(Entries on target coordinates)
--------------------------------
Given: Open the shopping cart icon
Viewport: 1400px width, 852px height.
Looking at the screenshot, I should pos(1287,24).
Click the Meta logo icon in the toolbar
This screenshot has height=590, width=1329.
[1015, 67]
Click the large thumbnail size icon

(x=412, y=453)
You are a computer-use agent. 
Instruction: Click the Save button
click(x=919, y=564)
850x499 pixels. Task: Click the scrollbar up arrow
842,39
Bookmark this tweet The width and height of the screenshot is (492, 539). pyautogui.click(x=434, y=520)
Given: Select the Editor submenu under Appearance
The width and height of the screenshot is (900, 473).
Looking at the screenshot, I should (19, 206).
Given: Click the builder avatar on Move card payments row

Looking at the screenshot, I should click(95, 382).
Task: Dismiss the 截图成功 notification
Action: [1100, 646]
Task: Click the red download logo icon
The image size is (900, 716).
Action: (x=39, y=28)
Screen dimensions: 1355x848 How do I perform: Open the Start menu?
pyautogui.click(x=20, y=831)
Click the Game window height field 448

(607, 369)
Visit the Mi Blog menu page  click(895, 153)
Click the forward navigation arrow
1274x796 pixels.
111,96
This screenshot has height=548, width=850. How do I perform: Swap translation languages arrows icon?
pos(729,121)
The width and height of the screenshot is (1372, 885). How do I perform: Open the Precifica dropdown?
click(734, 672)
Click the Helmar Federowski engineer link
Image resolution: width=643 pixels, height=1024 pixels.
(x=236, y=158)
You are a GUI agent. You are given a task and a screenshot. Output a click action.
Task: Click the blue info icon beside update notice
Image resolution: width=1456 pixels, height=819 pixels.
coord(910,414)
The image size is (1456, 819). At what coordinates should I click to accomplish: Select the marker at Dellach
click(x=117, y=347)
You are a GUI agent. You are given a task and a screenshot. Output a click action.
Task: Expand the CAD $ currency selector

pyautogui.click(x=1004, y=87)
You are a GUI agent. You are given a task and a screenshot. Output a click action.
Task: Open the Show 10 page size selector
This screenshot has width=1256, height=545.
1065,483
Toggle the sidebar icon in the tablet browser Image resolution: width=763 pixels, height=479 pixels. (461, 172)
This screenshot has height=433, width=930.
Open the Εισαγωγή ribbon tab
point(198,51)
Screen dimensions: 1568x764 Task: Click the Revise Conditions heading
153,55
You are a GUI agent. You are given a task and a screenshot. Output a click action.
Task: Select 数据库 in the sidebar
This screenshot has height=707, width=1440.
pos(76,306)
--------------------------------
■ The task
Print the records from the line containing "This screenshot has height=548, width=850." through the line containing "coord(910,414)", without any changes.

■ Answer to this problem
This screenshot has height=548, width=850. How do I perform: Swap translation languages arrows icon?
pos(729,121)
The width and height of the screenshot is (1372, 885). How do I perform: Open the Precifica dropdown?
click(734, 672)
Click the Helmar Federowski engineer link
Image resolution: width=643 pixels, height=1024 pixels.
(x=236, y=158)
You are a GUI agent. You are given a task and a screenshot. Output a click action.
Task: Click the blue info icon beside update notice
Image resolution: width=1456 pixels, height=819 pixels.
coord(910,414)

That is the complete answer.